What the task requires>
In the text about remaking a TV sitcom, edit the passage between "For those that" and "and Get Smart.", inclusive, by replacing "automobile" with "vehicle". Give the edited passage.
━━ Document extract ━━
Inch-By-Inch, Step-By-Step…

She stalked my two dogs this morning.  A friendly little Manx cat wanted to make their acquaintances.  The friendship was not to be.  Maggie hated all cats, made no distinction between friendship and aggression.

Maggie, upon her arrival, convinced her brother canine, that he would be wise to follow suit.  Maggie growled, barked; disrupted the normally quiet neighborhood.  The little cat didn’t give up and followed our entourage for about a block.

An unplanned trip to the dentist lies ahead this morning.  All attempts to divert my attention, are welcomed.  Unfortunately, tooth pain has failed to squelch my appetite.  It’s made morning coffee less enjoyable–that’s unacceptable.

Do you remember, girls snipping loops from the backs of boy’s ivy league shirts; collecting them like trophies?  They called them “fruit loops.”  That could have been featured on a “Laverne and Shirley” episode?  Boys that wore shirt collars turned up were thought of as “hoods.” Of course that went along with greasy hair, “ducktail” haircuts, and “pegged” jeans.  I guess that was the predecessor of “gangsta” culture.

My Car’s a Star

Igor Kvanska, maverick founder/ CEO of the upstart ZBC Network, has a penchant for reviving moribund TV sitcoms.  Today, he announced plans to re-make, “My Mother the Car.”

For those that don’t remember–and that includes most of us–the series was about a 1928 Porter automobile; purchased as a second car.  The main character, David Crabtree, portrayed by Jerry Vandyke, discovered the car to be his reincarnated, deceased mother, Gladys.  Gladys talked through the car’s radio–voice synched with radio dial light.

The series distinguished itself as being the worst in television broadcasting history.  It lasted only one season.  The producer, Allan Burns, went on to bigger and better things–including, The Mary Tyler Moore Show and Get Smart.

If all this doesn’t have you running for the hills–there’s more.  Fresh from his failed re-make of “Hello Larry,” Mr. Kvanska plans to call this rehash, “My Car’s a Star.” This time, the car’s reincarnated as fictional movie star, Gloria Starr, from the Golden Age of Hollywood.
━━━
━━ Given information ━━
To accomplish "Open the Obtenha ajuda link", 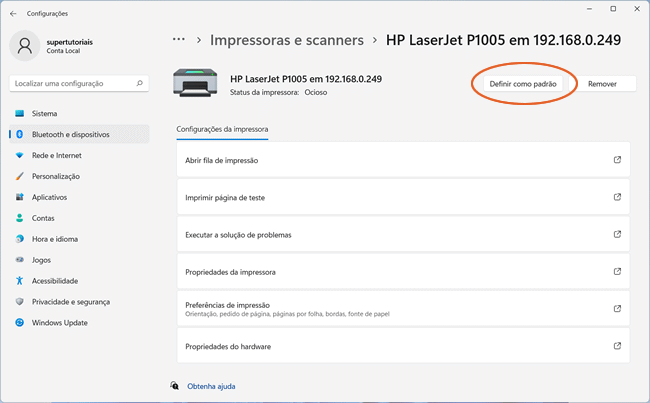I will click(x=211, y=386).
━━━
Answer in full>
For those that don’t remember–and that includes most of us–the series was about a 1928 Porter vehicle; purchased as a second car.  The main character, David Crabtree, portrayed by Jerry Vandyke, discovered the car to be his reincarnated, deceased mother, Gladys.  Gladys talked through the car’s radio–voice synched with radio dial light.

The series distinguished itself as being the worst in television broadcasting history.  It lasted only one season.  The producer, Allan Burns, went on to bigger and better things–including, The Mary Tyler Moore Show and Get Smart.